Dataset items:
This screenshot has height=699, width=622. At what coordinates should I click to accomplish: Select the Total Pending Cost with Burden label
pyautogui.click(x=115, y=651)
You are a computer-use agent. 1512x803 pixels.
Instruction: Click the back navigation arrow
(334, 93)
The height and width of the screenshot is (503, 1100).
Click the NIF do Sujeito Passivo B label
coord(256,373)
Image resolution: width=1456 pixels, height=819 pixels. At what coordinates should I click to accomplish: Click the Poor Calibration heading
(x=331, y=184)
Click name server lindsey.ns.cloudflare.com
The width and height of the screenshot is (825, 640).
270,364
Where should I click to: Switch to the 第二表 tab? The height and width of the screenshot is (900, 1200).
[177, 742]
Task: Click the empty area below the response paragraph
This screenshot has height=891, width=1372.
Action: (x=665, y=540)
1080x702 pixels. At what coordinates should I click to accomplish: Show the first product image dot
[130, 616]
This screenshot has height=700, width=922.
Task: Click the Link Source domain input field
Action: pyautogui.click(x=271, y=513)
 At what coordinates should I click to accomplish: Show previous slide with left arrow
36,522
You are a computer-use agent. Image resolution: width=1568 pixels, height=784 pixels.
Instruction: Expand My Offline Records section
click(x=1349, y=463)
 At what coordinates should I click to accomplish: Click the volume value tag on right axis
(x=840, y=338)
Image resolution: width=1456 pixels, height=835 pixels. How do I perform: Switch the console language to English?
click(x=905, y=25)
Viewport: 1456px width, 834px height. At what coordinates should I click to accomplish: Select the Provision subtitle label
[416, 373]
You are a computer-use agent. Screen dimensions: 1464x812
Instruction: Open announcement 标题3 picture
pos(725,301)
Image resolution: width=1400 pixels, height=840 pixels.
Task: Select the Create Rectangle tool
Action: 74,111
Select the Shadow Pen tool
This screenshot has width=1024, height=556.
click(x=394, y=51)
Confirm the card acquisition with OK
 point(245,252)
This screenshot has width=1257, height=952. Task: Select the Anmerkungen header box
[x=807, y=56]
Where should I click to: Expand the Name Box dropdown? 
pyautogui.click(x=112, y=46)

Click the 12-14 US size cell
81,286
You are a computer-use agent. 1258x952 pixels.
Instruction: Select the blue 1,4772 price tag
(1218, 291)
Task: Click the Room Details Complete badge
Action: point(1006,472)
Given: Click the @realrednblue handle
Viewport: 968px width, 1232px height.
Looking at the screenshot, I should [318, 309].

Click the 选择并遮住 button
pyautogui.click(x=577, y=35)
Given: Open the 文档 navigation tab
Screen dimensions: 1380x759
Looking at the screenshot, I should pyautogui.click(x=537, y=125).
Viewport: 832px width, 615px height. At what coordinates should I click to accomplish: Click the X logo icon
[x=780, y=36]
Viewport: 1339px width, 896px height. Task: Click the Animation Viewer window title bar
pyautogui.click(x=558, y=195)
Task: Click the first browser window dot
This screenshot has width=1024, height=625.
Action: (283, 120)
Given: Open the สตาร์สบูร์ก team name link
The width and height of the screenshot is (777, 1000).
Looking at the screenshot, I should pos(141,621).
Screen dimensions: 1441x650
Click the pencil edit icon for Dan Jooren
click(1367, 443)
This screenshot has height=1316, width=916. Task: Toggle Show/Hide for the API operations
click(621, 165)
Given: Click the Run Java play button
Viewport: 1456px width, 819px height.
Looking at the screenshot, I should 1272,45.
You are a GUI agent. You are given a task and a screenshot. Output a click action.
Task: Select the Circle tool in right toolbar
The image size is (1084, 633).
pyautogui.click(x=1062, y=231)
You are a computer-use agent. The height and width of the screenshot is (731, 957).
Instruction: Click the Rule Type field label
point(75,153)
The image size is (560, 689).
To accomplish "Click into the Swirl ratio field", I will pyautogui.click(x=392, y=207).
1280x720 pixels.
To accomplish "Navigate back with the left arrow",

■ To do ■
Copy every line of the records above, character for character, without changing anything.

■ Response ■
This screenshot has height=699, width=622. At what coordinates should I click to accomplish: Select the Total Pending Cost with Burden label
pyautogui.click(x=115, y=651)
You are a computer-use agent. 1512x803 pixels.
Instruction: Click the back navigation arrow
(334, 93)
The height and width of the screenshot is (503, 1100).
Click the NIF do Sujeito Passivo B label
coord(256,373)
Image resolution: width=1456 pixels, height=819 pixels. At what coordinates should I click to accomplish: Click the Poor Calibration heading
(x=331, y=184)
Click name server lindsey.ns.cloudflare.com
The width and height of the screenshot is (825, 640).
270,364
Where should I click to: Switch to the 第二表 tab? The height and width of the screenshot is (900, 1200).
[177, 742]
Task: Click the empty area below the response paragraph
This screenshot has height=891, width=1372.
Action: (x=665, y=540)
1080x702 pixels. At what coordinates should I click to accomplish: Show the first product image dot
[130, 616]
This screenshot has height=700, width=922.
Task: Click the Link Source domain input field
Action: pyautogui.click(x=271, y=513)
 At what coordinates should I click to accomplish: Show previous slide with left arrow
36,522
You are a computer-use agent. Image resolution: width=1568 pixels, height=784 pixels.
Instruction: Expand My Offline Records section
click(x=1349, y=463)
 At what coordinates should I click to accomplish: Click the volume value tag on right axis
(x=840, y=338)
Image resolution: width=1456 pixels, height=835 pixels. How do I perform: Switch the console language to English?
click(x=905, y=25)
Viewport: 1456px width, 834px height. At what coordinates should I click to accomplish: Select the Provision subtitle label
[416, 373]
You are a computer-use agent. Screen dimensions: 1464x812
Instruction: Open announcement 标题3 picture
pos(725,301)
Image resolution: width=1400 pixels, height=840 pixels.
Task: Select the Create Rectangle tool
Action: 74,111
Select the Shadow Pen tool
This screenshot has width=1024, height=556.
click(x=394, y=51)
Confirm the card acquisition with OK
 point(245,252)
This screenshot has width=1257, height=952. Task: Select the Anmerkungen header box
[x=807, y=56]
Where should I click to: Expand the Name Box dropdown? 
pyautogui.click(x=112, y=46)

Click the 12-14 US size cell
81,286
You are a computer-use agent. 1258x952 pixels.
Instruction: Select the blue 1,4772 price tag
(1218, 291)
Task: Click the Room Details Complete badge
Action: point(1006,472)
Given: Click the @realrednblue handle
Viewport: 968px width, 1232px height.
Looking at the screenshot, I should [318, 309].

Click the 选择并遮住 button
pyautogui.click(x=577, y=35)
Given: Open the 文档 navigation tab
Screen dimensions: 1380x759
Looking at the screenshot, I should pyautogui.click(x=537, y=125).
Viewport: 832px width, 615px height. At what coordinates should I click to accomplish: Click the X logo icon
[x=780, y=36]
Viewport: 1339px width, 896px height. Task: Click the Animation Viewer window title bar
pyautogui.click(x=558, y=195)
Task: Click the first browser window dot
This screenshot has width=1024, height=625.
Action: (283, 120)
Given: Open the สตาร์สบูร์ก team name link
The width and height of the screenshot is (777, 1000).
Looking at the screenshot, I should pos(141,621).
Screen dimensions: 1441x650
Click the pencil edit icon for Dan Jooren
click(1367, 443)
This screenshot has height=1316, width=916. Task: Toggle Show/Hide for the API operations
click(621, 165)
Given: Click the Run Java play button
Viewport: 1456px width, 819px height.
Looking at the screenshot, I should 1272,45.
You are a GUI agent. You are given a task and a screenshot. Output a click action.
Task: Select the Circle tool in right toolbar
The image size is (1084, 633).
pyautogui.click(x=1062, y=231)
You are a computer-use agent. The height and width of the screenshot is (731, 957).
Instruction: Click the Rule Type field label
point(75,153)
The image size is (560, 689).
To accomplish "Click into the Swirl ratio field", I will pyautogui.click(x=392, y=207).
1280x720 pixels.
To accomplish "Navigate back with the left arrow",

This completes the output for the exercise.